Haha yes :haha: also likes putting boxes on his head ", and bowls! We were sat on the sofa watching cbeebies through a hole in a box the other day :haha:


----------



## minnie83

Yep my LO does this too. She picks random stuff up, calls it a hat and puts it on her head! :wacko:


----------



## fluffpuffin

minnie83 said:


> Yep my LO does this too. She picks random stuff up, calls it a hat and puts it on her head! :wacko:

lol, Isla does the exact same thing. she also puts things on my head to wear as a hat.


----------



## Cat lady

Thomas wont wear hats but loves walking around with a muslin or tea towel completely over his head! He laughs so much, especially when he bumps into things!
Strange boy!
xxx


----------



## RainbowDrop_x

Yep.

Blankets. Duvets. A blue plastic bin that she found when we moved.. She loves that (don't worry it's never been used lol). My dressing gown, she actually makes me take it off to do it.. She thinks it's hilarious though.

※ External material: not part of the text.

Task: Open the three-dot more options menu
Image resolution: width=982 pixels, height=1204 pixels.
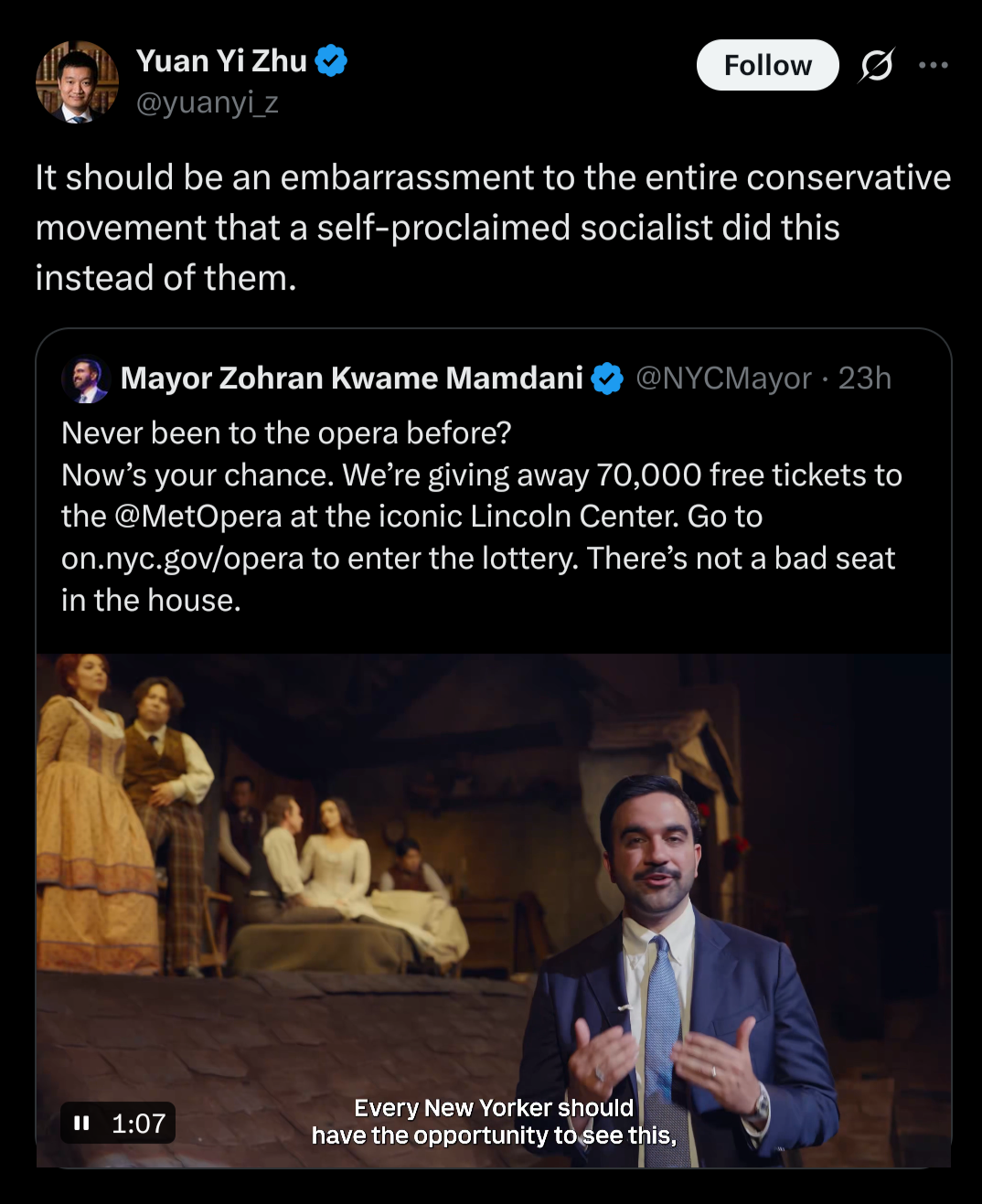Action: point(934,65)
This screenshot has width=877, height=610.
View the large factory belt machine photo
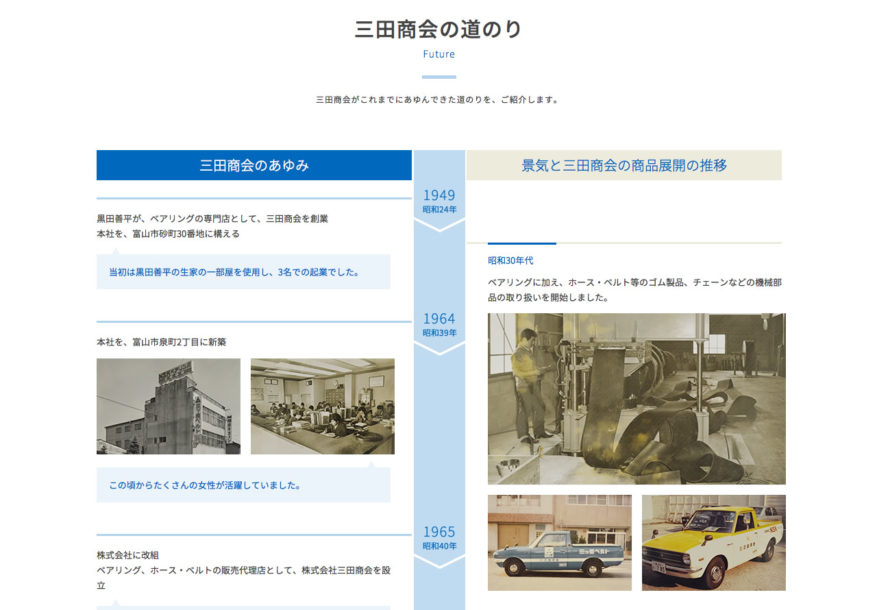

I must admit it is cute but she runs like she can see where she's going :wacko:.. She really will hurt herself one of these days!


----------



## NuKe

yep. its led to a couple of "incidents" :haha: she also has a thing for wearing things like scarves :dohh:


----------



## xprincessx

Callum HATES anything on his head...even hats...which isn't good now it's the winter :wacko:


----------



## xprincessx

Actually now I think about it, he has ALWAYS hated anything on his head. When I was in labour during every single examination his heart rate would drop and even now if I stroke his head he gets moody...some things never change eh?


----------



## chelle7

Yes my lo too! She also often pulls underwear out of the laundry basket or washing machine and puts them on her head!


----------



## Bexivillian

Yes! Indie goes through my underwear draws and put my bras and knickers over her head and runs around! Strange.... :haha:


----------



## Baby France

Aww...DD does it to play boo!

And DS does it to be a ghost!

Trying to get hats on her though is a complete no go :nope:


----------



## Bartness

Jaxon, will pull pajamas (always pajamas) out of the laundry basket and walk around the house with them over his head. He'll walk into walls and laugh and keep doing it. It keeps him occupied for HOURS on end.


----------



## hivechild

Yep. I'm actually surprised at how well he navigates with a blanket completely over his head!


----------



## BabyJ'sMummy

Yes!! Rhys runs about biting on a bowl while the rest of it covers his face and there's no way he can see but he finds it hilarious. I chase about after him telling him to be careful - I'd love to take a peek inside his head :-D !! xx


----------